João Franco Ferreira Pinto Castelo-Branco, GCTE (Portuguese pronunciation: [ʒuˈɐ̃w̃ ˈfɾɐ̃ku]; (14 February 1855 in Alcaide, Fundão – 4 April 1929 in Anadia) was a Portuguese politician, minister, 43rd Minister for Treasury Affairs (14 January 1890) and 73rd Prime Minister, in the last years of the Portuguese monarchy.

Early life

He was the son of Frederico Carlos Ferreira Franco Freire (16 January 1829 – 1909), a nobleman of the Royal Household, and Luísa Henriqueta Pinto Correia da Costa Castelo-Branco (1835–1893).


He was educated at the University of Coimbra receiving a bachelor's degree in 1875.[1] On entering an administrative career, he was able to prove himself in public competitions for several positions, including: delegate to the royal prosecutor in the comarcas of Sátão, Baião, Alcobaça and Lisbon (between January 1877 and January 1885); service chief of the general administration for customs-houses (from October 1885); administrator general for customs-houses (from February 1886 until December 1886); and court auditor for customs tax litigation (which began in 1886).[1] From his post-University experience, it was obvious that Franco had a spirit and personal energy that would contribute to his partisan conflicts, and formed his role in Portuguese politics.[1] Franco communicated and wrote well which, for the time, gave him advantages in public life, defined by debates and journalistic quarrels.[2] He was rich, had good contacts, appreciated intrigue and immersed in commerce oriented toward service and merit, which united many of the liberal elite of the time.[2]

He was elected for this first time in 1884, for the constituency of Guimarães, and only remained in this position until the Cortes contradicted the will of his electorate. Since the position of delegate and legislative deputy were incompatible, he opted to remain in the legislature, thereby losing his rights in the magistrates offices.[1] Shortly after his election the conflict between Braga and Guimarães occurred, and he dedicated his efforts to support the residents of Guimarães, who had supported his election.[1] The conflict lasted a year, and during that time he exhibited his judicial talents and charter as deputy for Guimarães, receiving sympathies from his electors.[1] During the 1857 legislature, he was responsible for several speeches, covering political, administrative, economic and financial issues, that included issues such as the port of Lisbon, port of Leixões and customs.

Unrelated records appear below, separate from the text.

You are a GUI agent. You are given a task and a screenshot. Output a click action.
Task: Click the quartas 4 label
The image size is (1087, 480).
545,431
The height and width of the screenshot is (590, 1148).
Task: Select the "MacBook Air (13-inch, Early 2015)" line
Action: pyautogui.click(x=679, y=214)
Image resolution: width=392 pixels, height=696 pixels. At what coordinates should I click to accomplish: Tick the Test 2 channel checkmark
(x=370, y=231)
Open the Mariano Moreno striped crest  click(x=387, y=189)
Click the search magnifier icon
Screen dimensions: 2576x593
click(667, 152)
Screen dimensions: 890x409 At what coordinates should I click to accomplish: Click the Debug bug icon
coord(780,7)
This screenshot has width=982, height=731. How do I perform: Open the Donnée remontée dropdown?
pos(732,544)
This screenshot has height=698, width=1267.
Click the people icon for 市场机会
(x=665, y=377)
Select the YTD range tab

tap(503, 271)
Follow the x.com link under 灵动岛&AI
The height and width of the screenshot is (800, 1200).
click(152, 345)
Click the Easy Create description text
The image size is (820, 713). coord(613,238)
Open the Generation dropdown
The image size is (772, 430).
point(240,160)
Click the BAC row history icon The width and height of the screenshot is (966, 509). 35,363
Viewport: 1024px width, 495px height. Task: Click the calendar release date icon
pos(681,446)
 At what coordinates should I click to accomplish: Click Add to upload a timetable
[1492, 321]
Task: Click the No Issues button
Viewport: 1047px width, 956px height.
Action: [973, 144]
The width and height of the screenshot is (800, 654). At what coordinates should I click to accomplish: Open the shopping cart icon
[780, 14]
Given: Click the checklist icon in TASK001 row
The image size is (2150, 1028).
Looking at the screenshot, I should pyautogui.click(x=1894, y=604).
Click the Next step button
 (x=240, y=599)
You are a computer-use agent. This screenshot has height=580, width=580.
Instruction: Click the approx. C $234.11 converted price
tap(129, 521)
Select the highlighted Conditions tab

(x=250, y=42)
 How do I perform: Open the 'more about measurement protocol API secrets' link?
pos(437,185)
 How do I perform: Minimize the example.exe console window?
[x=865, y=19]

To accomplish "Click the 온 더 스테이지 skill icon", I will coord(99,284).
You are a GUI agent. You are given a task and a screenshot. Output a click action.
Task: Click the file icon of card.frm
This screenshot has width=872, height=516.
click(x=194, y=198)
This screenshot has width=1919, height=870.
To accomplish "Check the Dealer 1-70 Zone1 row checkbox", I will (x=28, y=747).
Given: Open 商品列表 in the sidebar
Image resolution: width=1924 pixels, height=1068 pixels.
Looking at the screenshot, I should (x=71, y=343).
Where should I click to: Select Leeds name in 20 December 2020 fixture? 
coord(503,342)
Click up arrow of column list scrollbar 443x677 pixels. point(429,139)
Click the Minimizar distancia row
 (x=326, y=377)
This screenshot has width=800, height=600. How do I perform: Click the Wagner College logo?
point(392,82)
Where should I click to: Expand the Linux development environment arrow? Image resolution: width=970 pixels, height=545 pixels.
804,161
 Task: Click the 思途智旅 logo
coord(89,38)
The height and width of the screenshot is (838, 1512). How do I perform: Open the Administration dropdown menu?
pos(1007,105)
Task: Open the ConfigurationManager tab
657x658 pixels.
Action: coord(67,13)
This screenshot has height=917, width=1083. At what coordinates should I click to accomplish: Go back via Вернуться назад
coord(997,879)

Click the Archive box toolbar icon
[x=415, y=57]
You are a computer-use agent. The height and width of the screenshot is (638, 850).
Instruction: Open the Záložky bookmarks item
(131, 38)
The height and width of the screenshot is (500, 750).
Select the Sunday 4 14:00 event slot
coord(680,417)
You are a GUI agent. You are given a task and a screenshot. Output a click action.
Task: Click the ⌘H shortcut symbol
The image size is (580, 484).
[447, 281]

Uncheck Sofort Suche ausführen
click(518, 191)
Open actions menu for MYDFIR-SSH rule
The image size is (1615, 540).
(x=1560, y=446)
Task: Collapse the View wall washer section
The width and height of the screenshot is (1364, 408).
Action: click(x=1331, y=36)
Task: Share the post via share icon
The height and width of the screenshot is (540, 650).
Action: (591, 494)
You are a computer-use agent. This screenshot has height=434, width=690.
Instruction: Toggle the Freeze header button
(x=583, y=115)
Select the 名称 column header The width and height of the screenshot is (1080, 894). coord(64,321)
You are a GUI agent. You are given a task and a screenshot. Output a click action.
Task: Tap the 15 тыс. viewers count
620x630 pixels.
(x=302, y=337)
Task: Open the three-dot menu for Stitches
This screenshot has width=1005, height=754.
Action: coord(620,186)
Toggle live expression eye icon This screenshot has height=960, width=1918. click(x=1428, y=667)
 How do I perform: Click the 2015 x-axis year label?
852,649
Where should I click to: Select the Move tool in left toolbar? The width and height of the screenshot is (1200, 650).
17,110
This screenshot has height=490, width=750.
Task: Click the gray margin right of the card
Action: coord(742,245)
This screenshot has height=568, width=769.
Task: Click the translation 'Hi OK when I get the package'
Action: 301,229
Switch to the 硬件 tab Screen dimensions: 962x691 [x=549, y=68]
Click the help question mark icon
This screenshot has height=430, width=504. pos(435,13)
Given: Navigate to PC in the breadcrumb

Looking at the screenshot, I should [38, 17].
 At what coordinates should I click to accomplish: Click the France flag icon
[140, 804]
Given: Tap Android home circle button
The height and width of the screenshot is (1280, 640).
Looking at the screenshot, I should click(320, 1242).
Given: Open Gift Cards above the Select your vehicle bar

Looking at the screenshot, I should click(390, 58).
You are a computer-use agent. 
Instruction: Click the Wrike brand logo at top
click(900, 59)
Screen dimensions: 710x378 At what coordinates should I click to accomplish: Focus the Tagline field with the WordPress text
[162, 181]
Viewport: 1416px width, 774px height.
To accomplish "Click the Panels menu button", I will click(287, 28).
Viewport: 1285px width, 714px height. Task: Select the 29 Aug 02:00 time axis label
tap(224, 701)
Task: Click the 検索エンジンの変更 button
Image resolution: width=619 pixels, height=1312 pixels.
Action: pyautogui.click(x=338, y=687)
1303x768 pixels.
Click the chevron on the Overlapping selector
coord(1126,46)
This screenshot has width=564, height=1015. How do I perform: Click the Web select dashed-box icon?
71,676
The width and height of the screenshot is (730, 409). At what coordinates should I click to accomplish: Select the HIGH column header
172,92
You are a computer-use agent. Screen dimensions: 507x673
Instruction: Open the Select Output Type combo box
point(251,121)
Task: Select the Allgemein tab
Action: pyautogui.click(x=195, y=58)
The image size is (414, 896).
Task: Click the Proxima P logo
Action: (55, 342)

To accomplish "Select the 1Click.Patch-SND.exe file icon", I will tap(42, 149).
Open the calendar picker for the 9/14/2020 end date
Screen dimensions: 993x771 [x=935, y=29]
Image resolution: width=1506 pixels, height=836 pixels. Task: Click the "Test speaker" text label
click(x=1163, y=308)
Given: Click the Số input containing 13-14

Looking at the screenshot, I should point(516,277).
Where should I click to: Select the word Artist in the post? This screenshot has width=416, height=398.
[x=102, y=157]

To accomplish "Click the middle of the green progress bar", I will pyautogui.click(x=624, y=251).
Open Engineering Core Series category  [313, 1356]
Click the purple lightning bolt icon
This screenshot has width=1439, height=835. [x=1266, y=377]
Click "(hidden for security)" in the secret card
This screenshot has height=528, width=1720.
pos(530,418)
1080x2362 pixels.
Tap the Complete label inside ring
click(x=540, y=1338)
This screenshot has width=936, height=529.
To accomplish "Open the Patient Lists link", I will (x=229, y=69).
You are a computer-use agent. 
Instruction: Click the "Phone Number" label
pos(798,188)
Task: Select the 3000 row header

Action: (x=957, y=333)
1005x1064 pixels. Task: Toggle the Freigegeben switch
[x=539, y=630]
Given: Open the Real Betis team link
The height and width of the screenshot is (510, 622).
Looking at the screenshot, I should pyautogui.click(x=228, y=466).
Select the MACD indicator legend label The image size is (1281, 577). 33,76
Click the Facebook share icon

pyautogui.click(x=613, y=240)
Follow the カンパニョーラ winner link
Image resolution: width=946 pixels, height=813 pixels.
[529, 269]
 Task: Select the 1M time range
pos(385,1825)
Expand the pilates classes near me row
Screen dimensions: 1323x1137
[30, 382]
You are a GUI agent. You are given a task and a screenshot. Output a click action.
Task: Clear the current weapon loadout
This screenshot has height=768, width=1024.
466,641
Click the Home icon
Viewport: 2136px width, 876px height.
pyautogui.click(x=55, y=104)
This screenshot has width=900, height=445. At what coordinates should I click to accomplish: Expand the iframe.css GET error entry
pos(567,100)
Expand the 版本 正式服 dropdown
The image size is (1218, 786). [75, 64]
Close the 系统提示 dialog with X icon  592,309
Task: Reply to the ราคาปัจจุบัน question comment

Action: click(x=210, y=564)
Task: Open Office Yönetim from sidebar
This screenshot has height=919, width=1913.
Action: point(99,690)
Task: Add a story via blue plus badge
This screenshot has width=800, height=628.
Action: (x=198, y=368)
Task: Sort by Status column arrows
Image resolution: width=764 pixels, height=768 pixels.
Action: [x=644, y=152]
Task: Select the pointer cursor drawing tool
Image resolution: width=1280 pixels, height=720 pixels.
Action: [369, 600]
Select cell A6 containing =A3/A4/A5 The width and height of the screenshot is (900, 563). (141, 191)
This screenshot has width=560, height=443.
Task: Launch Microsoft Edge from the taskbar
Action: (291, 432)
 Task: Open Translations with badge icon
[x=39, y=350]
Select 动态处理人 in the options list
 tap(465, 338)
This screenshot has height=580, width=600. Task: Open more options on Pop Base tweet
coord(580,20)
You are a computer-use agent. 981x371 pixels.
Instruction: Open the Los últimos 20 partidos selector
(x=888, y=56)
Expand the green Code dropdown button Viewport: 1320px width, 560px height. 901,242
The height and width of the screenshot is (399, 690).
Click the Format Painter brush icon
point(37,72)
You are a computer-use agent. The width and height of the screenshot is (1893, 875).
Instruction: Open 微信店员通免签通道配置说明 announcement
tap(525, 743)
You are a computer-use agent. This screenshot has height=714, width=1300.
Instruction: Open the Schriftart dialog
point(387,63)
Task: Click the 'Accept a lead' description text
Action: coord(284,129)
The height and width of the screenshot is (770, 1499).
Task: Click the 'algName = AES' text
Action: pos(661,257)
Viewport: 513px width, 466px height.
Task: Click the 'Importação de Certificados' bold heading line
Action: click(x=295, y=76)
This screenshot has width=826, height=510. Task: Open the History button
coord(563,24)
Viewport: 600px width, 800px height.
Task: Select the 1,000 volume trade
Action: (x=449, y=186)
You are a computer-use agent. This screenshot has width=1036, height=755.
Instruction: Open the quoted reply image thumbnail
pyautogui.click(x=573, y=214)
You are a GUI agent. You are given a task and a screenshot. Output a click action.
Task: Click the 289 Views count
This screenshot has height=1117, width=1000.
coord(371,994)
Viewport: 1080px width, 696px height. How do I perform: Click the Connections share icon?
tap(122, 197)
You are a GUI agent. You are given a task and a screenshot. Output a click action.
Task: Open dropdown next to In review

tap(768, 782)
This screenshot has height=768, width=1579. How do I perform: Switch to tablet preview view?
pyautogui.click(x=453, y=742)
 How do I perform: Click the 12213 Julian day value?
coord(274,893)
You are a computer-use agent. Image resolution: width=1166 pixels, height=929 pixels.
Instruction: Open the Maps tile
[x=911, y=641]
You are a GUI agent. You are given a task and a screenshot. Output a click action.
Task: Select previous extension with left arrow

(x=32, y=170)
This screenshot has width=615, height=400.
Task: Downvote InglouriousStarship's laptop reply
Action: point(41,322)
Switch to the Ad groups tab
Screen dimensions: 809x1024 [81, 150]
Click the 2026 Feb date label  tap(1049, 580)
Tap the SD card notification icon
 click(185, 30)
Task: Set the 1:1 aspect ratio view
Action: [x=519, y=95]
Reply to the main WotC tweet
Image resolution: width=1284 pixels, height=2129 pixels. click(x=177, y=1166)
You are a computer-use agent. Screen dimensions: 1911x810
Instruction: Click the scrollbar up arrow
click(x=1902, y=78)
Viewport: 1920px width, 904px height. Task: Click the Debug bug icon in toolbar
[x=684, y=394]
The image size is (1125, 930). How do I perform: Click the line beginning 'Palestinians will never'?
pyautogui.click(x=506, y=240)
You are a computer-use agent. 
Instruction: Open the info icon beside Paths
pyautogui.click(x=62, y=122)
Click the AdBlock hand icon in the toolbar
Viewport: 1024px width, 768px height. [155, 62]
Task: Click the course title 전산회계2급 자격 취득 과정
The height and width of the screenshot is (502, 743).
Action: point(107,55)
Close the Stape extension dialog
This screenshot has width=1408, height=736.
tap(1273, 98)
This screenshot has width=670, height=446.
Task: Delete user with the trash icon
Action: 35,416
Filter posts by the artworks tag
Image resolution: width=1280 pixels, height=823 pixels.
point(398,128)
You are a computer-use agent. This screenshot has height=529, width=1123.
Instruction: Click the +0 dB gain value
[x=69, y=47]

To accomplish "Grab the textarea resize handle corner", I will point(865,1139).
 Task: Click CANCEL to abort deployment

He regularly sparred with members of Progressive Party (Portuguese: Progressistas) between 1886 and 1890, and his name was associated with the first ministry (government) organized by the Regenerator Party.[1]


On 14 January 1890, he was called before the councils of the Crown, and given the Finance portfolio, during the government presided by António de Serpa Pimentel, which had substituted the Progressive cabinet of José Luciano de Castro.[1] At the end of eight months, on 12 October 1890, Pimental's government fell, resulting in his publication of a celebrated report on the state of the nation's finances, that resulted in vivid discussions. In 1891, following the fall of the Progressive ministry, a cabinet presided by general João Crisóstomo de Abreu e Sousa and the Regenerators, once again, took office.[1] At that time Franco was given the responsibility for Public Works (which he occupied from 21 May 1891 to 14 January 1892). It was from this period that many institutional, industrial and agricultural reforms were implemented under his watch, including various measures were promulgated to develop industry and the economy. Among these laws, was the presentation of a bill to create new industries, which was never adopted (due to the government falling) but were promulgated in 1892 by decree. Inclined towards protectionism, Franco aligned himself with other protectionists in 1892, collaborating with them and Finance Minister Oliveira Martins, during his role as president of the Finance committee.[1] It was during his oversight that Beira Baixa rail-line was inaugurated, visited by King Carlos and Queen Amélia in their first public event as monarchs, in the provinces of the north. Since July 1891, until 16 November, Franco also occupied the post of Minister of Public Instruction and Fine Arts (Portuguese: Ministro da Instrução Pública e Belas artes).[1]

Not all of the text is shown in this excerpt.